(Dataset records)
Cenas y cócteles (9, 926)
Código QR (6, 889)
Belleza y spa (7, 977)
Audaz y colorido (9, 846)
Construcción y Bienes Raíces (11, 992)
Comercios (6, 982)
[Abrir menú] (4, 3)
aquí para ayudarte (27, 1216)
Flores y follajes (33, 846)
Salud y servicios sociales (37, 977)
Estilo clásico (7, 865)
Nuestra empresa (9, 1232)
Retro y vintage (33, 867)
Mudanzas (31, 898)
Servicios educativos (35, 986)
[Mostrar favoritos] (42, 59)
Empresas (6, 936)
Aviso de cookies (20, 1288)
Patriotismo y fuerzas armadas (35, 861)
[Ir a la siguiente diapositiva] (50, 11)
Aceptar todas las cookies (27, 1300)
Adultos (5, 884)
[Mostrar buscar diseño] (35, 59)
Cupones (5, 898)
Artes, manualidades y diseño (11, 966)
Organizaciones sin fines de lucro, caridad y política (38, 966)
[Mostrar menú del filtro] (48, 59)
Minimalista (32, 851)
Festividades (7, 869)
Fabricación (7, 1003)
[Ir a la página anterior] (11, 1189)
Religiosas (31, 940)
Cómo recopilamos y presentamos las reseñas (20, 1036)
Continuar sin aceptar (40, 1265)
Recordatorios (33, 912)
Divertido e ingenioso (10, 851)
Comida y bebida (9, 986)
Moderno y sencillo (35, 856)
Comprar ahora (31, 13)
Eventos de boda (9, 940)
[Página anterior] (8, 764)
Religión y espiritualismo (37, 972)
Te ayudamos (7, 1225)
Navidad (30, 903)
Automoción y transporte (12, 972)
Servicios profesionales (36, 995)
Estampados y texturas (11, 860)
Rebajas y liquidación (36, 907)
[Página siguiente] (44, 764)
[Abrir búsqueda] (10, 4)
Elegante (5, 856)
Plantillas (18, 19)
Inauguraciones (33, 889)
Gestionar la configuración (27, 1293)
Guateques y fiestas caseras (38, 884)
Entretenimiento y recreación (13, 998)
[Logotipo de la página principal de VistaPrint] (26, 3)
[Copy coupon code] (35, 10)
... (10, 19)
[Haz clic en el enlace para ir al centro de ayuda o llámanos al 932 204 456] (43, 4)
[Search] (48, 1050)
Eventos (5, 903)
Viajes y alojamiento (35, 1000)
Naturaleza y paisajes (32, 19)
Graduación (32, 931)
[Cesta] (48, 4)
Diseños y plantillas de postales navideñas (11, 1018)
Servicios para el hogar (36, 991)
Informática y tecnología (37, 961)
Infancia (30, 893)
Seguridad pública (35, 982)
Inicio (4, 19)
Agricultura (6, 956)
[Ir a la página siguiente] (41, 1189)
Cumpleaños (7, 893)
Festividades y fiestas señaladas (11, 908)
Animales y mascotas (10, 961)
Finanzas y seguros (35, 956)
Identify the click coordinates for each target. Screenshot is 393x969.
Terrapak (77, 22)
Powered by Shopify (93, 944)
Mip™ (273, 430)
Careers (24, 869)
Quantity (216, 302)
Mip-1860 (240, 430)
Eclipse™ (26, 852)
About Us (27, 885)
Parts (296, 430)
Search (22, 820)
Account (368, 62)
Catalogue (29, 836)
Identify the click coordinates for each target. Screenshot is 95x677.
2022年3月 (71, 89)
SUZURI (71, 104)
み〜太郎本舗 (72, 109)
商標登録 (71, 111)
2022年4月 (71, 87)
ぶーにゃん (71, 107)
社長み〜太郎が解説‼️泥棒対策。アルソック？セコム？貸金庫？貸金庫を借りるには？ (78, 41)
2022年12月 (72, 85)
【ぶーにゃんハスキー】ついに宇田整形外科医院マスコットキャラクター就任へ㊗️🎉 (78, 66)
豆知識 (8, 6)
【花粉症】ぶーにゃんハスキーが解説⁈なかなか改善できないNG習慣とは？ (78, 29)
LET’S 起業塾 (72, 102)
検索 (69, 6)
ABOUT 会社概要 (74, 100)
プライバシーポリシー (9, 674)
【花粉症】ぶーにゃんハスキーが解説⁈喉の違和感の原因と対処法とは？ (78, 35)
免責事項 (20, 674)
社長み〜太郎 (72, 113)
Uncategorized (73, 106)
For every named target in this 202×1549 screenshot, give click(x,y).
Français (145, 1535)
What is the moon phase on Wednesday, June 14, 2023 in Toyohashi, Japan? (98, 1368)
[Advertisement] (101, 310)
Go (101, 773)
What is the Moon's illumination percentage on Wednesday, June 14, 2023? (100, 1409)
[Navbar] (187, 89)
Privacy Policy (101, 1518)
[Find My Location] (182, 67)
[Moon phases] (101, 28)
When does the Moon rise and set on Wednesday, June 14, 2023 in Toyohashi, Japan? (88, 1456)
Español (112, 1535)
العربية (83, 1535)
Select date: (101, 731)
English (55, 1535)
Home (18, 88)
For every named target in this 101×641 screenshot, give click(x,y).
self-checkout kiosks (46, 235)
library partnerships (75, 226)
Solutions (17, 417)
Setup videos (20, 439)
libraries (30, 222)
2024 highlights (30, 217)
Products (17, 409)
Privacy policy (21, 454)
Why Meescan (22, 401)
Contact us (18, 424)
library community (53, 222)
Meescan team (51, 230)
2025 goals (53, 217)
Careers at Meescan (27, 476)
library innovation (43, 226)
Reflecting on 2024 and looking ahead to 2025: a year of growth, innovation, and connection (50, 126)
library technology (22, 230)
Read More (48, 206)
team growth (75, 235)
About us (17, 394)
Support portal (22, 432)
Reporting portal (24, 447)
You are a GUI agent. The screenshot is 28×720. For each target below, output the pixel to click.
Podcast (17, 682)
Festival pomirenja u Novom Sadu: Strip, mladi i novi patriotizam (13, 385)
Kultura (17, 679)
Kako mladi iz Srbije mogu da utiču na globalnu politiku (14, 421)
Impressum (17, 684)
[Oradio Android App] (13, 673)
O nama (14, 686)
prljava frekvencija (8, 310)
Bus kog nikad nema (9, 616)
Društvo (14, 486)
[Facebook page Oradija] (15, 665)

What is needed> Find every line in the data above that contains the string "give", and copy each one.

The completed task>
For every named target in this 202×1549 screenshot, give click(x,y).
For every named target in this 101×641 screenshot, give click(x,y).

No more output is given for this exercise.